#### Goal of the exercise:
Reply solely with the number of lines, in the records underneath, that include the word "avatar".

---------- Extracted information ----------

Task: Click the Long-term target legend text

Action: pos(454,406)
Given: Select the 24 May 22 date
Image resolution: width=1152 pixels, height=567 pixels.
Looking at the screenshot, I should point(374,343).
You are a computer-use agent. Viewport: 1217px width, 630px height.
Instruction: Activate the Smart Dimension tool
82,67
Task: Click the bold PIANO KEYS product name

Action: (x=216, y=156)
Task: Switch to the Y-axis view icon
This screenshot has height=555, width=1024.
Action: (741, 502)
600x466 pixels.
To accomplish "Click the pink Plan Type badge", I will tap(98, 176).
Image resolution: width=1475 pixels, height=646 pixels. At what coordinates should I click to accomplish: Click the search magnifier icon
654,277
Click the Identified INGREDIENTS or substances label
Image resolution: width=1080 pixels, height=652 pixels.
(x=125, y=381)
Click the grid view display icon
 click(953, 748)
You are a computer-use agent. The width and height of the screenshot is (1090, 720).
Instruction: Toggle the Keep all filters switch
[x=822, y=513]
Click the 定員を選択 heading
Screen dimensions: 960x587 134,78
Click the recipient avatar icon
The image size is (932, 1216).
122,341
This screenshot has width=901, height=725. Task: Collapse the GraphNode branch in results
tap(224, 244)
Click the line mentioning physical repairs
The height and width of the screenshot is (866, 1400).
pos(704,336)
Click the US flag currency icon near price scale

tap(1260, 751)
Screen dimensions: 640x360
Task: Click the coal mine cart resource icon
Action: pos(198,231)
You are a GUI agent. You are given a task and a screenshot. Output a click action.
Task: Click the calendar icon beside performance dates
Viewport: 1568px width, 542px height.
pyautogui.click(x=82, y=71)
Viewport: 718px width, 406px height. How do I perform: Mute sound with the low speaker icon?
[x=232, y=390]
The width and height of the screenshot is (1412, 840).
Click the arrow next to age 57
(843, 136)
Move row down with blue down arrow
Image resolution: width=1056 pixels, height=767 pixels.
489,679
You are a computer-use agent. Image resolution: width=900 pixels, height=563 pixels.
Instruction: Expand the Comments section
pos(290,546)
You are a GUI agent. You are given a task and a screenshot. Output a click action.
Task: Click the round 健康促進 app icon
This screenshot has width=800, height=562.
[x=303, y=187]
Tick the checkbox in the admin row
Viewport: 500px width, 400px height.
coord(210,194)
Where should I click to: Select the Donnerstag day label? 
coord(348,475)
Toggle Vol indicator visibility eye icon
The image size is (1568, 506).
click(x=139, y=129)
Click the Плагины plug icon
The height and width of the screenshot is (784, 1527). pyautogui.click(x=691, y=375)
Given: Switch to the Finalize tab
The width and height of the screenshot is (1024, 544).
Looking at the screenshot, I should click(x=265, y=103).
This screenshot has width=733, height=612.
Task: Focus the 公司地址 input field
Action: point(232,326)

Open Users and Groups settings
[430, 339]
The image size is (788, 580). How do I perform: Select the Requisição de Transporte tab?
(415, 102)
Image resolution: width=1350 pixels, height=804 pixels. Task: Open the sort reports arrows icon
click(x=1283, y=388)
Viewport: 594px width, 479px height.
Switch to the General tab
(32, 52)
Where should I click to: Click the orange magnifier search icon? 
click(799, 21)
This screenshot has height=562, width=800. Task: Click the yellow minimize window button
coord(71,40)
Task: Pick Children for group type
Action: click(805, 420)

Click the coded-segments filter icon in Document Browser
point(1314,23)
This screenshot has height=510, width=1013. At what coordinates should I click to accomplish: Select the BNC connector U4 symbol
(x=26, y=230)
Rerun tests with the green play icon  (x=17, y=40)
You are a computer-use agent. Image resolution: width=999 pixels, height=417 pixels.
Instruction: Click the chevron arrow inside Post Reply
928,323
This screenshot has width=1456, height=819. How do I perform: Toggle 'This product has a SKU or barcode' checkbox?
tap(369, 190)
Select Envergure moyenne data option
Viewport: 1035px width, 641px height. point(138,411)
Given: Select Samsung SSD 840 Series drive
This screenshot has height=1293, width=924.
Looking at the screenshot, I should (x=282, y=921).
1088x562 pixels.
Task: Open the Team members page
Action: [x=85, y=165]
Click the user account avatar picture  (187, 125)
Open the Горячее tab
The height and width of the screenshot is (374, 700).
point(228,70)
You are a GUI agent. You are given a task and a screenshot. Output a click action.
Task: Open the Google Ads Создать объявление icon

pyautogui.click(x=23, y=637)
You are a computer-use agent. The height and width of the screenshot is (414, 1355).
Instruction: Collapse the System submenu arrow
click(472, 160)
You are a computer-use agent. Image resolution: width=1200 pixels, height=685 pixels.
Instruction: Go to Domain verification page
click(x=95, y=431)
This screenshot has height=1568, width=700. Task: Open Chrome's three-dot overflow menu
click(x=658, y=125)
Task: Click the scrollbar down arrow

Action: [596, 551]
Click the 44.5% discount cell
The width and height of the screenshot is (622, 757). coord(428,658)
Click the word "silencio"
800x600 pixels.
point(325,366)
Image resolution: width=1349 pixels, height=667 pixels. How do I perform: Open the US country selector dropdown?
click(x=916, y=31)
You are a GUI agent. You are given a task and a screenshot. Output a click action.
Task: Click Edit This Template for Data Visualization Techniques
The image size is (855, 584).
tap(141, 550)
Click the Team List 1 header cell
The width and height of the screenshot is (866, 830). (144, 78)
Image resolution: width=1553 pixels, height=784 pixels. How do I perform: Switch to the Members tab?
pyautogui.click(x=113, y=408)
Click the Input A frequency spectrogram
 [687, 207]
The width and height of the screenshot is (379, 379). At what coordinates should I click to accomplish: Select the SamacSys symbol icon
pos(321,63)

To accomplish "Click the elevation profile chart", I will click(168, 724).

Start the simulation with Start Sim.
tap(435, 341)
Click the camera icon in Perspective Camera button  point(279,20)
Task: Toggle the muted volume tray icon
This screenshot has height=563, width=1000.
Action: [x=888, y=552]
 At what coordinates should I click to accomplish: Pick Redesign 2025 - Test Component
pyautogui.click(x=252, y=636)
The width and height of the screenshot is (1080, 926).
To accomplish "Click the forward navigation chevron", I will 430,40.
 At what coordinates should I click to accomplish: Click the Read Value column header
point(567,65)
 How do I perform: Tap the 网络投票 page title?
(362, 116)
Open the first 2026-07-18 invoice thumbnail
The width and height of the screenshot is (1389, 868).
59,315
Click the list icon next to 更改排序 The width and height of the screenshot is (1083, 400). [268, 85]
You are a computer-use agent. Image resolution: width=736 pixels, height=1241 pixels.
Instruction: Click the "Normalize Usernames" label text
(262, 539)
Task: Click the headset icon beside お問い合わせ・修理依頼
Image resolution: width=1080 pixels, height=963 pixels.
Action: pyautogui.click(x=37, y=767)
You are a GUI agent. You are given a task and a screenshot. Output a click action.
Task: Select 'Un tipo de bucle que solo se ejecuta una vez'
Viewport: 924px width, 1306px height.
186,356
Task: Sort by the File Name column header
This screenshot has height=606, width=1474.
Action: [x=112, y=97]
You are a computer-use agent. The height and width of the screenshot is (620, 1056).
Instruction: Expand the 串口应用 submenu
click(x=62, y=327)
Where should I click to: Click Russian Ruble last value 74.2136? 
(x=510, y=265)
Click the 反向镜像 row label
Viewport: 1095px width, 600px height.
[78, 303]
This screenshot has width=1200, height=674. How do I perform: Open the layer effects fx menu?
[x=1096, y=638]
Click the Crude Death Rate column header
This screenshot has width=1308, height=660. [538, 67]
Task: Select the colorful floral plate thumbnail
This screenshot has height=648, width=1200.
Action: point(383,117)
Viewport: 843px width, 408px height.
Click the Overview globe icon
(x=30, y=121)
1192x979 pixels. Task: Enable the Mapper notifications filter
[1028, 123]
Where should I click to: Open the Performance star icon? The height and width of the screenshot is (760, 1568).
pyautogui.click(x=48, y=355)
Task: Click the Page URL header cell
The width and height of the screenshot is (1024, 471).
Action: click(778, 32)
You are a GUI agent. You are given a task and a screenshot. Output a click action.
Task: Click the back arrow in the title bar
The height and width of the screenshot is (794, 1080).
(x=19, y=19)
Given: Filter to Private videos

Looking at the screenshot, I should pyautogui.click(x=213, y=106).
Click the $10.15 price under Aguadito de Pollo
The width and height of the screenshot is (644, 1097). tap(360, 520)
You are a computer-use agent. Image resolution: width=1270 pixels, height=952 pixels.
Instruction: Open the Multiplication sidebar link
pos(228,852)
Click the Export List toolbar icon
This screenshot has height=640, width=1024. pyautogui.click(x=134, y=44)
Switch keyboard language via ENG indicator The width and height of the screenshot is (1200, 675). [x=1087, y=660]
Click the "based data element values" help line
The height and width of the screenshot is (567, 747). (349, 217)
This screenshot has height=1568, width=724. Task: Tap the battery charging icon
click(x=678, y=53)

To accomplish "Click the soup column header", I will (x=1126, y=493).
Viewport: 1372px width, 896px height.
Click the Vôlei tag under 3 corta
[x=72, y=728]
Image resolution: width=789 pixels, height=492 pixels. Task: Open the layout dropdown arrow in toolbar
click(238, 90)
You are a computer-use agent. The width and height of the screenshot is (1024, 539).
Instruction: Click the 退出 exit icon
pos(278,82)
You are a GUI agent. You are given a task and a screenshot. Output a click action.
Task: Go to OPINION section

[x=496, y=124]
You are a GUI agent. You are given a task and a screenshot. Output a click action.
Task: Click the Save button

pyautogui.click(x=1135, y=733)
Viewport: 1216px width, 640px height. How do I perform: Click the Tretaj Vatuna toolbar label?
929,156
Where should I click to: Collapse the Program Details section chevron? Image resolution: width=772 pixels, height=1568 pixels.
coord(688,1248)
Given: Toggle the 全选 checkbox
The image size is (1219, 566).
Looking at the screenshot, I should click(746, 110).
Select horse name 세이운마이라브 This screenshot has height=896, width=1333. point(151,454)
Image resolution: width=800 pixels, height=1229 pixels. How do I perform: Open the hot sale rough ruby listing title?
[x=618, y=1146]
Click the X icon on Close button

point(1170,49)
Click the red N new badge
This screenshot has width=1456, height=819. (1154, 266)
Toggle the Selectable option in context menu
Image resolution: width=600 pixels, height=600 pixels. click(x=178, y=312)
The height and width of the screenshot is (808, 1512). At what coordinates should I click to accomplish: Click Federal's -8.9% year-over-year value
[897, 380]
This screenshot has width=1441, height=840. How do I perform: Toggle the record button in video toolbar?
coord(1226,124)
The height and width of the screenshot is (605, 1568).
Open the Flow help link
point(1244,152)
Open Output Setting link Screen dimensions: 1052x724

----------

#### Expected answer:
2